Stacking is a topic which has largely flown under the radar -- there have been a handful of white-paper type reports, notably the one by David Cooley and Lydia Olander at Duke's Nicholas School last year, but absolutely nothing in the peer-reviewed literature. But the question, to me, seems explosive in its consequences: Can you establish more than one type of ES credit on a given piece of land? Can you, for example, sell carbon, water quality, endangered species habitat from the same site? Currently the US regulatory answer is "no", but this is enforced by NO guidance or rule. And with the role of REDD+ rising in the global carbon policy arena, expect to see a lot more talk about the way different ecosystem services overlay and interrelate.

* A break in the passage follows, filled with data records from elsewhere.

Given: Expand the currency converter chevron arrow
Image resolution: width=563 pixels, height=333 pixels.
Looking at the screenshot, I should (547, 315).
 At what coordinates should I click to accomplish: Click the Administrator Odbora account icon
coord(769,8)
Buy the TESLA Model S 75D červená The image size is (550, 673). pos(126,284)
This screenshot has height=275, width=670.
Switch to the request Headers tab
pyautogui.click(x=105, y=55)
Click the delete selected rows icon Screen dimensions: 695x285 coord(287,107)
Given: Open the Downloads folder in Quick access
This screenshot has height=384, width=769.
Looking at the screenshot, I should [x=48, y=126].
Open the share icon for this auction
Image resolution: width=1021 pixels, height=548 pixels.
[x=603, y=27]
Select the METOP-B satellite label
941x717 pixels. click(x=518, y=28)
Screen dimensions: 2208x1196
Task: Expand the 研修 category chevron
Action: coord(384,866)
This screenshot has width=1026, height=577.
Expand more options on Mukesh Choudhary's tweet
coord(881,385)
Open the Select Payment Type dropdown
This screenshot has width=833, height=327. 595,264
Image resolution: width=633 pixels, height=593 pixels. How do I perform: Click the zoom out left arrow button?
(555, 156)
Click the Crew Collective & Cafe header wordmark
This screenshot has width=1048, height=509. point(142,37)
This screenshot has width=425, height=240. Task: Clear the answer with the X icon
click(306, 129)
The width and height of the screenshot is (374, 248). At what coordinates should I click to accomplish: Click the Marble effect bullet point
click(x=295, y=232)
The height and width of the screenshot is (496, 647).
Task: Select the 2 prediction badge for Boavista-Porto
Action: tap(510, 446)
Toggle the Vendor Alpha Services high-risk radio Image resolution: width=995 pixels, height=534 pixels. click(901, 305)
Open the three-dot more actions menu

Explosive, because the ability to derive many revenue streams from a single site comes into potential conflict with the ecological interrelationships between each service, the documentation of which has vexed better minds than mine. If you sell a carbon credit, how do you ensure that the underlying physical processes which created the carbon credit are not also intimately involved in creating other kinds of credits you might sell from the site? Could there be a more potent tension between the capitalist and ecological imperatives? I'm going to leave it at that for the moment since I am working on a yet-to-be released paper with several co-authors on the topic.
A lot of good work here by Jessica Fox, Roy Gardner, and their crew. Share and enjoy!